New Directions in Supramolecular and Coordination Chemistry

Agreement Number:

RGPIN

Agreement Value:

$620,000.00

Agreement Date:

May 10, 2017 -

Organization:

Natural Sciences and Engineering Research Council of Canada

Location:

British Columbia, CA

Reference Number:

GC-2017-Q1-02304

Agreement Type:

Grant

Report Type:

Grants and Contributions

Additional Information:

Grant or Award spanning more than one fiscal year. (2017-2018 to 2022-2023)

Recipient's Legal Name:

MacLachlan, Mark (The University of British Columbia)

Program:

Discovery Grants Program - Individual

Program Purpose:

Supramolecular chemistry, the subject of the 1987 Nobel Prize in Chemistry (and the basis of the 2016 Nobel Prize in Chemistry), is a flourishing field that exploits weak intermolecular interactions to create complex structures from simpler building blocks. This is Nature's way: building complexity from the bottom up. Using supramolecular approaches, chemists are building molecular knots, transistors, and sensors, to name only a few of the exciting developments.

In our research program, we use supramolecular templating to construct complex materials. For example, using cellulose nanocrystals (CNCs) as templates, we have been able to make photonic hydrogels that respond to stimuli, chiral porous silica that can be used to separate enantiomers, and photonic plastics that can be imprinted with photonic patterns. During our most recent NSERC Discovery Grant period, we have made several other significant contributions in the field of supramolecular chemistry and materials, including development of campestarenes, a class of molecules with 5-fold symmetry; discovery of hexagonal nanotubular assemblies from triptycene derivatives using OH---Br bonding; and a detailed understanding of tautomerization in imines formed from triformylphloroglucinol.

In this proposal, we build on our past accomplishments to investigate a new concept, using rigid, shape-persistent macrocycles as templates to construct polymetallic complexes and nanofibres.
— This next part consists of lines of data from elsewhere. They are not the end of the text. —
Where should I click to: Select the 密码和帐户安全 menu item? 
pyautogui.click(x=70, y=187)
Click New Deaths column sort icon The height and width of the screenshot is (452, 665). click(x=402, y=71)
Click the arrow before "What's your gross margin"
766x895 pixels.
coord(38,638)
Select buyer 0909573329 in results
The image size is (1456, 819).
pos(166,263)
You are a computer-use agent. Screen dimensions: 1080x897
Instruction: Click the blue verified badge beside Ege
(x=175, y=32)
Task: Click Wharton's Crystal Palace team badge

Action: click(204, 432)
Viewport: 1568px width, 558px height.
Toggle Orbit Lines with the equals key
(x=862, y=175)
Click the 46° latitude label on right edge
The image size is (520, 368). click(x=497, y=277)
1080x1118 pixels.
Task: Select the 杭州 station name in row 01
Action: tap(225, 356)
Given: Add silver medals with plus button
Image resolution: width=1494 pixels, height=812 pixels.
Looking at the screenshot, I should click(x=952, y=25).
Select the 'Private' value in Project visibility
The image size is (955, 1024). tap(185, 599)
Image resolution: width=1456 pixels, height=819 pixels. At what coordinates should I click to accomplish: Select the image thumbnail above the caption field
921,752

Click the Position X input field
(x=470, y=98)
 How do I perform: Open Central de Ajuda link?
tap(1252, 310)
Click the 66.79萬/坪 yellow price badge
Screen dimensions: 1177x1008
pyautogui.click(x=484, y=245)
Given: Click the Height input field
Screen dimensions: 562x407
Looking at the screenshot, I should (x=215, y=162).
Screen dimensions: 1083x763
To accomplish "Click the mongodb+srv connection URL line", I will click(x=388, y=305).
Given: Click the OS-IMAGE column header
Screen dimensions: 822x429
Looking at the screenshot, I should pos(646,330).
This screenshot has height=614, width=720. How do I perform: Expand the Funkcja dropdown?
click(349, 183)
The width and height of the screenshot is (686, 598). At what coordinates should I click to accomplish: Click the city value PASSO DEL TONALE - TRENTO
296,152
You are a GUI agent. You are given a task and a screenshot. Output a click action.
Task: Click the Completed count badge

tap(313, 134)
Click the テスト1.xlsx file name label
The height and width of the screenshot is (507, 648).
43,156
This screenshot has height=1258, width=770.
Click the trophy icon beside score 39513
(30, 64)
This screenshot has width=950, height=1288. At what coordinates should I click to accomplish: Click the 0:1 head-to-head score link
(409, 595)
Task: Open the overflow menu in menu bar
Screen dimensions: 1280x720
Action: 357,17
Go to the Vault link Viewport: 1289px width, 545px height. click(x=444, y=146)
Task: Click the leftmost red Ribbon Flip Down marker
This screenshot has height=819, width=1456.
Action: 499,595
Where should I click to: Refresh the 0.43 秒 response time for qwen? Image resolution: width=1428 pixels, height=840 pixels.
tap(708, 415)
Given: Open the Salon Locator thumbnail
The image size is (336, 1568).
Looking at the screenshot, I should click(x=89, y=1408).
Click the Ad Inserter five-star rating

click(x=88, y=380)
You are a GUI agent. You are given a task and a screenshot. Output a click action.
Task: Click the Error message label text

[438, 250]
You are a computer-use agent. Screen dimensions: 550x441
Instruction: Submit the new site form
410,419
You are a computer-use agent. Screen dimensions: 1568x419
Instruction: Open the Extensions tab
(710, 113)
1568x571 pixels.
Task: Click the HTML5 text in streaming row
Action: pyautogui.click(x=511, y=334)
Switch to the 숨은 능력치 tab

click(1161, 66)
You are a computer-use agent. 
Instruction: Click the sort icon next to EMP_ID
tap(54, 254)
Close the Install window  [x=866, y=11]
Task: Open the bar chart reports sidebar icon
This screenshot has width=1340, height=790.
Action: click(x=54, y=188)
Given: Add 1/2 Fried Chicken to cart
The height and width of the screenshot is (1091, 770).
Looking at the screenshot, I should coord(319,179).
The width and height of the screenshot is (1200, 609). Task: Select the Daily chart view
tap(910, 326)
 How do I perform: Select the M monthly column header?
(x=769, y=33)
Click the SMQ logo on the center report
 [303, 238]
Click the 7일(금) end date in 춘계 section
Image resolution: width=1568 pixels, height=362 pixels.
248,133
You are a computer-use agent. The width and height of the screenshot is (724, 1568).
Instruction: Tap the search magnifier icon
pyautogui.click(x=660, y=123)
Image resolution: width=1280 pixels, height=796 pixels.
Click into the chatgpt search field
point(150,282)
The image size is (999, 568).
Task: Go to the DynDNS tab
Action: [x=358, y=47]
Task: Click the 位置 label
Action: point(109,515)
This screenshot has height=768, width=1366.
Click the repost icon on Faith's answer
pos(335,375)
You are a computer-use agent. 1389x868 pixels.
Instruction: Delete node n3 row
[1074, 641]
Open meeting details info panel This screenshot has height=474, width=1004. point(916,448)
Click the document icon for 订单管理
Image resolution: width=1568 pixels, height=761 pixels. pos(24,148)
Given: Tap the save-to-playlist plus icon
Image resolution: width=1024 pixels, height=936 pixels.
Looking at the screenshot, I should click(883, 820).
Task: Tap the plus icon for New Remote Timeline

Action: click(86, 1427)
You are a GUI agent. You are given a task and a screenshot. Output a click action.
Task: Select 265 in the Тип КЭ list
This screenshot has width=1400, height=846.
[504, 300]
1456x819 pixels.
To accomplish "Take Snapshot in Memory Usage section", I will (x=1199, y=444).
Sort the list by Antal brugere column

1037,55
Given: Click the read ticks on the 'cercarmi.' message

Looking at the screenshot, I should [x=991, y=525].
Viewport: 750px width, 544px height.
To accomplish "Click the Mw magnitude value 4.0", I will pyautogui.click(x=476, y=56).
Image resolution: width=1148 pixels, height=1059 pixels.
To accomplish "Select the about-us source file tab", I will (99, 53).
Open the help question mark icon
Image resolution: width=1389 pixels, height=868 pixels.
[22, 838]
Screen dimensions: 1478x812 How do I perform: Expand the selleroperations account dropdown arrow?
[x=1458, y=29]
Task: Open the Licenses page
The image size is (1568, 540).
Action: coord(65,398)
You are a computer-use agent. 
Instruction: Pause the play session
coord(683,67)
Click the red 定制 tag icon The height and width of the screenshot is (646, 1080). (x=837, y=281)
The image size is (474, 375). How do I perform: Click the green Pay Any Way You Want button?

We will investigate the synthesis and characterization of rigid macrocycles and cleft-shaped molecules. These will be functionalized to form superligands that are designed to host polymetallic complexes. The coordination chemistry, aggregation, and molecular dynamics of the new organic molecules will be investigated. The long term goal is to use the macrocycles as templates for constructing metal and metal oxide nanowires that may become part of future computer technology. As well, we hope that the molecular complexes will serve as mimics for metalloenzymes, offering unique electronic, optical, magnetic, and catalytic properties that we can explore.

This Discovery grant will train students at all levels: graduate, undergraduate, and post-doctorate. HQP involved in the proposed work will receive world-class training in a dynamic, multidisciplinary research environment that includes opportunities to interact with industry and take part in professional development workshops and opportunities. In addition to receiving hands-on training on extensive equipment available, trainees will work on challenging projects that stimulate their curiosity and acumen in science, best preparing them for their careers.